(Entradas para localizar palabras y elementos)
☆ ☆ ☆ ☆ ☆

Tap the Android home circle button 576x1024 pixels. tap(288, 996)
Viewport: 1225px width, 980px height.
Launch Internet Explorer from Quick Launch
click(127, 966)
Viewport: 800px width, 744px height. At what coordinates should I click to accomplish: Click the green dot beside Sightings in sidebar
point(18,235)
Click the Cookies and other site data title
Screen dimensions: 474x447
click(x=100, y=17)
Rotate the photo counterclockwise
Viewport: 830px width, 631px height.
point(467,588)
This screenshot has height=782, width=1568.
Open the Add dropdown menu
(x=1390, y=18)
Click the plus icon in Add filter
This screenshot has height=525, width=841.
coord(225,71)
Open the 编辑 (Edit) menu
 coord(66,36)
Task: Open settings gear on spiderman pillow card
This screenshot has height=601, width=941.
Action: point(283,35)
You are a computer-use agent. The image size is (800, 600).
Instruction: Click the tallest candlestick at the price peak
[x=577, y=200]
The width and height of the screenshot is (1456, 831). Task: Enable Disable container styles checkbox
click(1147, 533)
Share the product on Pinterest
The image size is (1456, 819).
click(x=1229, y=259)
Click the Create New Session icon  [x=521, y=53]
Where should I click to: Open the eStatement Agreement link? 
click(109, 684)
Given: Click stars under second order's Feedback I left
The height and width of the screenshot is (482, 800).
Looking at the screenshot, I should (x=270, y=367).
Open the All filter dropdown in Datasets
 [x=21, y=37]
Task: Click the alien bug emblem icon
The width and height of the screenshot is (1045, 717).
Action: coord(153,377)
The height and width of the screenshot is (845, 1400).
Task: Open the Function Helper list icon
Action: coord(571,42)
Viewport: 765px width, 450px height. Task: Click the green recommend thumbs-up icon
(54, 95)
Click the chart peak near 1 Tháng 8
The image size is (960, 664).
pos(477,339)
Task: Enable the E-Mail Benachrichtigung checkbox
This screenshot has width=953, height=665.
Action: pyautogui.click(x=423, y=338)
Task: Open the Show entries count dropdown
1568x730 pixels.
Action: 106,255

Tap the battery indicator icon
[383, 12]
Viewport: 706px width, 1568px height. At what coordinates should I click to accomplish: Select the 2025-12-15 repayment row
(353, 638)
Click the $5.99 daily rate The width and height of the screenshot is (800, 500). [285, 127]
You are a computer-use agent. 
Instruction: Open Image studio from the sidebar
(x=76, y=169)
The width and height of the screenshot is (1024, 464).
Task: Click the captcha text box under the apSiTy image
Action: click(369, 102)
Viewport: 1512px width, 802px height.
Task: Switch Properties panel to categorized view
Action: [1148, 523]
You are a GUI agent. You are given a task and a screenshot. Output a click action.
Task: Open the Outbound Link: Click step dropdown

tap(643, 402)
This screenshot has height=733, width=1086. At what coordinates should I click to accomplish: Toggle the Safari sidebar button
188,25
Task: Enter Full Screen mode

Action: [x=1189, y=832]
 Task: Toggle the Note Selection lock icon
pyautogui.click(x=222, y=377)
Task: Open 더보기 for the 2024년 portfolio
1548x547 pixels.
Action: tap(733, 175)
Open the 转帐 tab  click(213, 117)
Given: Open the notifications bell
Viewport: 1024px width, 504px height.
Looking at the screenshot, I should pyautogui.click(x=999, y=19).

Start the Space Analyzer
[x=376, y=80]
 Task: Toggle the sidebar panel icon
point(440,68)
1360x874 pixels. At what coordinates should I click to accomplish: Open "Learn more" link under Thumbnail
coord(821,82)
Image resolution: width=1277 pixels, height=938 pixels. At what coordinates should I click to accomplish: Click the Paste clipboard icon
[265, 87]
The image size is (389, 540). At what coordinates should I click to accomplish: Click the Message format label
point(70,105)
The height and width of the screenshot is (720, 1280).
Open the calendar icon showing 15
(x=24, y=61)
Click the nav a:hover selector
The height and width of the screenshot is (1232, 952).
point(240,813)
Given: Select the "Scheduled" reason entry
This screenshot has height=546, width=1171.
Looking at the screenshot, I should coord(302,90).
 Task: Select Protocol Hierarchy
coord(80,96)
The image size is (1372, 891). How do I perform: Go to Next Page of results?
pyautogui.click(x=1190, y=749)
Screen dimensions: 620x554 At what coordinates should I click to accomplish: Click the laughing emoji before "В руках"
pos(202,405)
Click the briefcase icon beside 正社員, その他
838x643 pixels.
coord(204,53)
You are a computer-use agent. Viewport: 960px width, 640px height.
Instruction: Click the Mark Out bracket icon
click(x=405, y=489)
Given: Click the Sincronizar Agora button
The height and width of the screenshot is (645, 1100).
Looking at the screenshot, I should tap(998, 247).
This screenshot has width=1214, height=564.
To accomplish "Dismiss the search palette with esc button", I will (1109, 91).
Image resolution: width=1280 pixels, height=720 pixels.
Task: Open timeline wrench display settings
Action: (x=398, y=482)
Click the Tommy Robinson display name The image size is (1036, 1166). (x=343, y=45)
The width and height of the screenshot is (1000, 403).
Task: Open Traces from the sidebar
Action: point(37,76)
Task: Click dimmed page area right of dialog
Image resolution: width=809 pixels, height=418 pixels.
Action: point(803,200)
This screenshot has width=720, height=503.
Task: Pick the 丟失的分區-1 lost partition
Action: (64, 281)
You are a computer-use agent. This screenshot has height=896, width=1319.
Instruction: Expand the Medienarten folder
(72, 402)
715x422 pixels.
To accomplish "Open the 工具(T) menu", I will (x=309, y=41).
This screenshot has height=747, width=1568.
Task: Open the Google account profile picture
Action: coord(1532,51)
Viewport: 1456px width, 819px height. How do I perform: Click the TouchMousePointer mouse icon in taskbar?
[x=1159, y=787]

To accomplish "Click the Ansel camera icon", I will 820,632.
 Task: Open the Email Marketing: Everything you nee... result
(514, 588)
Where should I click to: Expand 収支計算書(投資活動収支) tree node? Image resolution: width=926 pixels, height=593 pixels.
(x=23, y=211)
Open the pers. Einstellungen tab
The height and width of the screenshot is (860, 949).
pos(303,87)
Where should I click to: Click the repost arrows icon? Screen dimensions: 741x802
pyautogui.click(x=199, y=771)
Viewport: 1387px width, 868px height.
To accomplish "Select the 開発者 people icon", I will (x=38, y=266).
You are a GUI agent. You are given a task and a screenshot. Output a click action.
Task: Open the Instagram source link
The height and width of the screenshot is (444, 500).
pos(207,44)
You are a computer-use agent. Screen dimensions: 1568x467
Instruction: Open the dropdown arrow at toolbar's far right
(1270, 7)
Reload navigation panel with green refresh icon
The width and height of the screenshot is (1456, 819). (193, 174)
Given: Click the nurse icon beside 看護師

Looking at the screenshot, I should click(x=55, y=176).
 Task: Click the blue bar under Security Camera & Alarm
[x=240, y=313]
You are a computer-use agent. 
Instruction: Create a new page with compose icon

☆ ☆ ☆ ☆ ☆

LO QUE SE PIDE: Transcribe sin ningún cambio cada una de las líneas del listado de arriba, de la primera a la última.

RESULTADO FINAL:
Tap the Android home circle button 576x1024 pixels. tap(288, 996)
Viewport: 1225px width, 980px height.
Launch Internet Explorer from Quick Launch
click(127, 966)
Viewport: 800px width, 744px height. At what coordinates should I click to accomplish: Click the green dot beside Sightings in sidebar
point(18,235)
Click the Cookies and other site data title
Screen dimensions: 474x447
click(x=100, y=17)
Rotate the photo counterclockwise
Viewport: 830px width, 631px height.
point(467,588)
This screenshot has height=782, width=1568.
Open the Add dropdown menu
(x=1390, y=18)
Click the plus icon in Add filter
This screenshot has height=525, width=841.
coord(225,71)
Open the 编辑 (Edit) menu
 coord(66,36)
Task: Open settings gear on spiderman pillow card
This screenshot has height=601, width=941.
Action: point(283,35)
You are a computer-use agent. The image size is (800, 600).
Instruction: Click the tallest candlestick at the price peak
[x=577, y=200]
The width and height of the screenshot is (1456, 831). Task: Enable Disable container styles checkbox
click(1147, 533)
Share the product on Pinterest
The image size is (1456, 819).
click(x=1229, y=259)
Click the Create New Session icon  [x=521, y=53]
Where should I click to: Open the eStatement Agreement link? 
click(109, 684)
Given: Click stars under second order's Feedback I left
The height and width of the screenshot is (482, 800).
Looking at the screenshot, I should (x=270, y=367).
Open the All filter dropdown in Datasets
 [x=21, y=37]
Task: Click the alien bug emblem icon
The width and height of the screenshot is (1045, 717).
Action: coord(153,377)
The height and width of the screenshot is (845, 1400).
Task: Open the Function Helper list icon
Action: coord(571,42)
Viewport: 765px width, 450px height. Task: Click the green recommend thumbs-up icon
(54, 95)
Click the chart peak near 1 Tháng 8
The image size is (960, 664).
pos(477,339)
Task: Enable the E-Mail Benachrichtigung checkbox
This screenshot has width=953, height=665.
Action: pyautogui.click(x=423, y=338)
Task: Open the Show entries count dropdown
1568x730 pixels.
Action: 106,255

Tap the battery indicator icon
[383, 12]
Viewport: 706px width, 1568px height. At what coordinates should I click to accomplish: Select the 2025-12-15 repayment row
(353, 638)
Click the $5.99 daily rate The width and height of the screenshot is (800, 500). [285, 127]
You are a computer-use agent. 
Instruction: Open Image studio from the sidebar
(x=76, y=169)
The width and height of the screenshot is (1024, 464).
Task: Click the captcha text box under the apSiTy image
Action: click(369, 102)
Viewport: 1512px width, 802px height.
Task: Switch Properties panel to categorized view
Action: [1148, 523]
You are a GUI agent. You are given a task and a screenshot. Output a click action.
Task: Open the Outbound Link: Click step dropdown

tap(643, 402)
This screenshot has height=733, width=1086. At what coordinates should I click to accomplish: Toggle the Safari sidebar button
188,25
Task: Enter Full Screen mode

Action: [x=1189, y=832]
 Task: Toggle the Note Selection lock icon
pyautogui.click(x=222, y=377)
Task: Open 더보기 for the 2024년 portfolio
1548x547 pixels.
Action: tap(733, 175)
Open the 转帐 tab  click(213, 117)
Given: Open the notifications bell
Viewport: 1024px width, 504px height.
Looking at the screenshot, I should pyautogui.click(x=999, y=19).

Start the Space Analyzer
[x=376, y=80]
 Task: Toggle the sidebar panel icon
point(440,68)
1360x874 pixels. At what coordinates should I click to accomplish: Open "Learn more" link under Thumbnail
coord(821,82)
Image resolution: width=1277 pixels, height=938 pixels. At what coordinates should I click to accomplish: Click the Paste clipboard icon
[265, 87]
The image size is (389, 540). At what coordinates should I click to accomplish: Click the Message format label
point(70,105)
The height and width of the screenshot is (720, 1280).
Open the calendar icon showing 15
(x=24, y=61)
Click the nav a:hover selector
The height and width of the screenshot is (1232, 952).
point(240,813)
Given: Select the "Scheduled" reason entry
This screenshot has height=546, width=1171.
Looking at the screenshot, I should coord(302,90).
 Task: Select Protocol Hierarchy
coord(80,96)
The image size is (1372, 891). How do I perform: Go to Next Page of results?
pyautogui.click(x=1190, y=749)
Screen dimensions: 620x554 At what coordinates should I click to accomplish: Click the laughing emoji before "В руках"
pos(202,405)
Click the briefcase icon beside 正社員, その他
838x643 pixels.
coord(204,53)
You are a computer-use agent. Viewport: 960px width, 640px height.
Instruction: Click the Mark Out bracket icon
click(x=405, y=489)
Given: Click the Sincronizar Agora button
The height and width of the screenshot is (645, 1100).
Looking at the screenshot, I should tap(998, 247).
This screenshot has width=1214, height=564.
To accomplish "Dismiss the search palette with esc button", I will (1109, 91).
Image resolution: width=1280 pixels, height=720 pixels.
Task: Open timeline wrench display settings
Action: (x=398, y=482)
Click the Tommy Robinson display name The image size is (1036, 1166). (x=343, y=45)
The width and height of the screenshot is (1000, 403).
Task: Open Traces from the sidebar
Action: point(37,76)
Task: Click dimmed page area right of dialog
Image resolution: width=809 pixels, height=418 pixels.
Action: point(803,200)
This screenshot has width=720, height=503.
Task: Pick the 丟失的分區-1 lost partition
Action: (64, 281)
You are a computer-use agent. This screenshot has height=896, width=1319.
Instruction: Expand the Medienarten folder
(72, 402)
715x422 pixels.
To accomplish "Open the 工具(T) menu", I will (x=309, y=41).
This screenshot has height=747, width=1568.
Task: Open the Google account profile picture
Action: coord(1532,51)
Viewport: 1456px width, 819px height. How do I perform: Click the TouchMousePointer mouse icon in taskbar?
[x=1159, y=787]

To accomplish "Click the Ansel camera icon", I will 820,632.
 Task: Open the Email Marketing: Everything you nee... result
(514, 588)
Where should I click to: Expand 収支計算書(投資活動収支) tree node? Image resolution: width=926 pixels, height=593 pixels.
(x=23, y=211)
Open the pers. Einstellungen tab
The height and width of the screenshot is (860, 949).
pos(303,87)
Where should I click to: Click the repost arrows icon? Screen dimensions: 741x802
pyautogui.click(x=199, y=771)
Viewport: 1387px width, 868px height.
To accomplish "Select the 開発者 people icon", I will (x=38, y=266).
You are a GUI agent. You are given a task and a screenshot. Output a click action.
Task: Open the Instagram source link
The height and width of the screenshot is (444, 500).
pos(207,44)
You are a computer-use agent. Screen dimensions: 1568x467
Instruction: Open the dropdown arrow at toolbar's far right
(1270, 7)
Reload navigation panel with green refresh icon
The width and height of the screenshot is (1456, 819). (193, 174)
Given: Click the nurse icon beside 看護師

Looking at the screenshot, I should click(x=55, y=176).
 Task: Click the blue bar under Security Camera & Alarm
[x=240, y=313]
You are a computer-use agent. 
Instruction: Create a new page with compose icon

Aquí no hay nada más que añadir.